Marcos 2
Nuevo Testamento (AFM 1995) ›1Pasados unos días, entró de nuevo en Cafarnaúm, y se corrió la voz de que estaba en casa.
2Y tantos se reunieron que ni ante la puerta cabían. Y les predicaba la palabra.
3Vinieron entonces a traerle un paralítico, que era llevado entre cuatro.
4Y, al no podérselo presentar por causa de la mucha gente, levantaron el tejado por donde él estaba; y haciendo un boquete, descolgaron la camilla en la que yacía el paralítico.
5Después de ver Jesús la fe de ellos, dice al paralítico: «Hijo, tus pecados son perdonados».
6Había allí sentados algunos de los escribas que pensaban para sí:
7«¿Cómo habla este así? ¡Blasfema! ¿Quién puede perdonar los pecados sino solo Dios?»
8Al instante, conociendo Jesús en su espíritu lo que discurrían en su interior, les dice: «¿Por qué pensáis así en vuestros corazones?
9¿Qué es más fácil, decir al paralítico: “Tus pecados son perdonados”, o decir: “Levántate, toma tu camilla y anda”?
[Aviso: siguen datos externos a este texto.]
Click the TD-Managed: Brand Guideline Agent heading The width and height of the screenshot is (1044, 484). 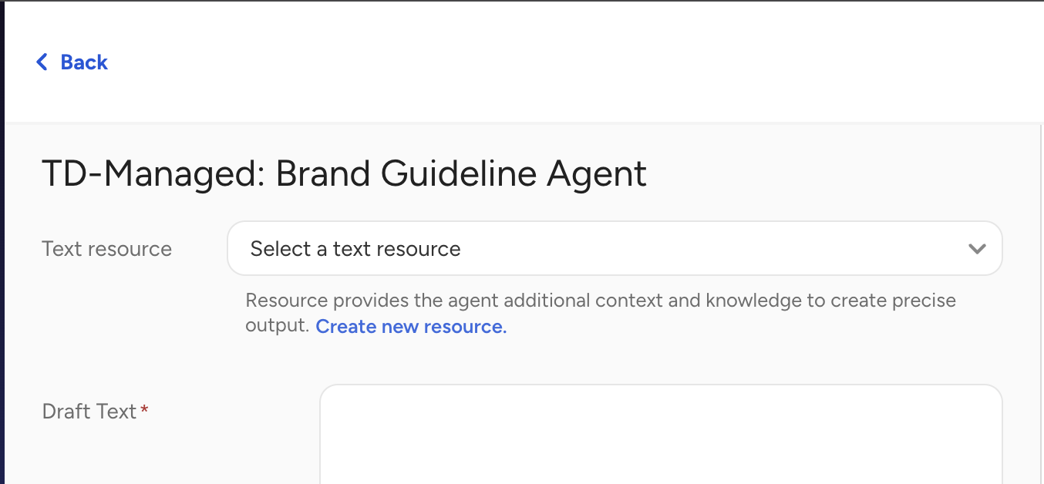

10Pues para que sepáis que el Hijo del hombre tiene en la tierra poder para perdonar los pecados —le dice al paralítico—,
11a ti te digo: Levántate, toma tu camilla y vete a tu casa».
12Se levantó, tomó en seguida la camilla y salió a la vista de todos, de manera que todos quedaron maravillados y glorificaban a Dios diciendo: «¡Jamás vimos cosa igual!»
13De nuevo salió por la orilla del mar. Y toda la gente acudía a él y les enseñaba.
14Al pasar, vio a Leví el de Alfeo, sentado en la oficina de impuestos, y le dice: «Sígueme». Él se levantó y le siguió.
15Y sucedió que estando a la mesa en casa de este, coincidieron también muchos publicanos y pecadores a la mesa con Jesús y sus discípulos, pues eran muchos los que le seguían.
16Los escribas y los fariseos, al ver que comía con publicanos y pecadores, decían a sus discípulos: «¿Por qué come con publicanos y pecadores?»
17Al oírlo Jesús, les dijo: «No tienen necesidad de médico los sanos, sino los enfermos; no he venido a llamar a los justos, sino a los pecadores».
18Estando ayunando los discípulos de Juan y los fariseos, vienen y le dicen: «¿Por qué los discípulos de Juan y los de los fariseos ayunan y, en cambio, tus discípulos no ayunan?»
19Jesús les dijo: «¿Acaso pueden ayunar los invitados a las bodas mientras el esposo está con ellos? Durante el tiempo que tengan con ellos al esposo no pueden ayunar.
20Pero vendrán días en que el esposo les será arrebatado; ya ayunarán entonces, en aquel día.
21Nadie cose un trozo de paño nuevo a un vestido viejo, pues el remiendo nuevo tiraría de lo viejo y el roto se haría mayor.
22Nadie echa tampoco vino nuevo en odres viejos pues el vino rompería los odres y se perderían vino y odres, sino vino nuevo en odres nuevos».
23Un sábado que cruzaba él por entre los sembrados, al pasar sus discípulos comenzaron a cortar espigas.
24Los fariseos le decían: «Mira, ¿por qué hacen en sábado lo que no está permitido?»
25Y les respondió: «¿Nunca habéis leído lo que hizo David cuando tuvo necesidad y sintió hambre él y los que con él estaban?
26¿Cómo entró en la casa de Dios, siendo sumo sacerdote Abiatar, y comió los panes de la proposición, que solo pueden comer los sacerdotes, y dio también a los que estaban con él?»
27Y les decía: «El sábado fue hecho para el hombre, y no el hombre par el sábado.
28Por esto el Hijo del hombre es también señor del sábado».